With the school moving 50% of every class online due to corona, I had to quickly get onboard with preparing lecture videos. Unfortunately, Panopto that the school paid big bucks for did not work for Linux. This meant I had to get creative with my solutions.



First thing I did was to get a good microphone, and clean up the background to make it a bit more interesting than a few books and empty shelves. With the physical space now under control I could move onto software concerns.
I teach technical courses, which means I can not just talk over a slide deck and call it a day. I need to be able to demonstrate coding in an IDE, commands in a terminal, AND a slide deck. So I turned to the streamers’ darling OBS studio. It is an incredibly polished piece of software that does everything just right. Have I mentioned that it is also open source? I have set up several scenes (collection of video/audio sources) for my different use cases.
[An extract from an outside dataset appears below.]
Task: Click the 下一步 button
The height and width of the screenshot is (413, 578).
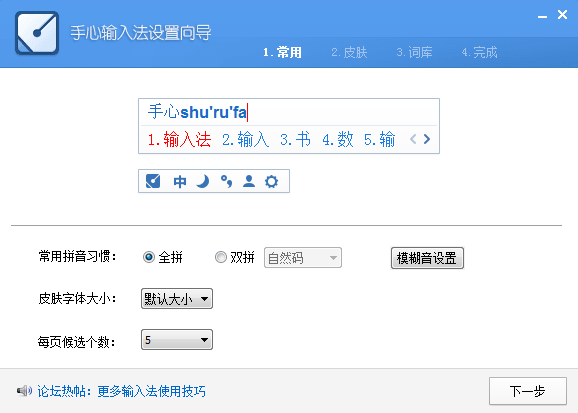Action: pyautogui.click(x=527, y=391)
I have one for capturing the pympress output for slides, another for browser capture, yet another for Rstudio… You get the gist. OBS allows me to mesh and weave different capture setups to create the right video for the occasion.
Then I needed a video editor to edit the bloopers out and mesh different video files together. I went with Openshot. It has a very intuitive interface and is easy to use. One feature I sort of like they implemented was to automatically pick the same codec format for the output as it is for the input. Nevertheless, with OBS and Openshot combined I was able to create some pretty nifty videos.
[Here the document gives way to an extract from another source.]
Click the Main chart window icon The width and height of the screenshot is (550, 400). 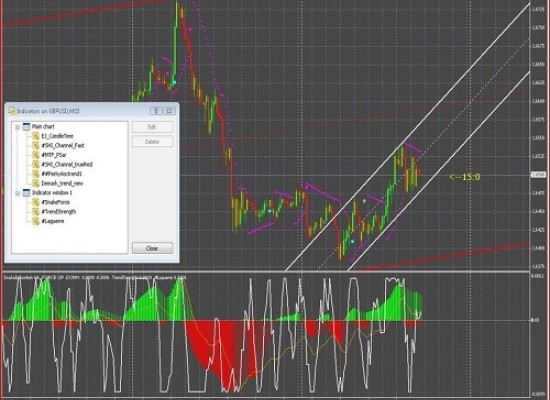pos(26,127)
I learned a few lessons in the months since I started shooting.
1- Be ok with good. If I tried to edit out every “erm”, or “ah” (and my guilty pleasure “right?!”) I would never be done with these videos.
2- Be ready to shoot a couple times. You will never get it right the first time around. Resigning to the repeat performances from the get go allows for a more positive attitude.
3- Try to minimize your editing needs. Editing and re-encoding takes time. Better keep your videos short (also good for pedagogical reasons) and use OBS’s pause function than to edit together 16 different videos.
Now when I watch the videos I shot the first month, I get the urge to re-shoot them. Then I remind myself of lesson 1. Good enough is good enough.
I guess there is quite a few of us out there recording their lectures now. I hope this post will be helpful.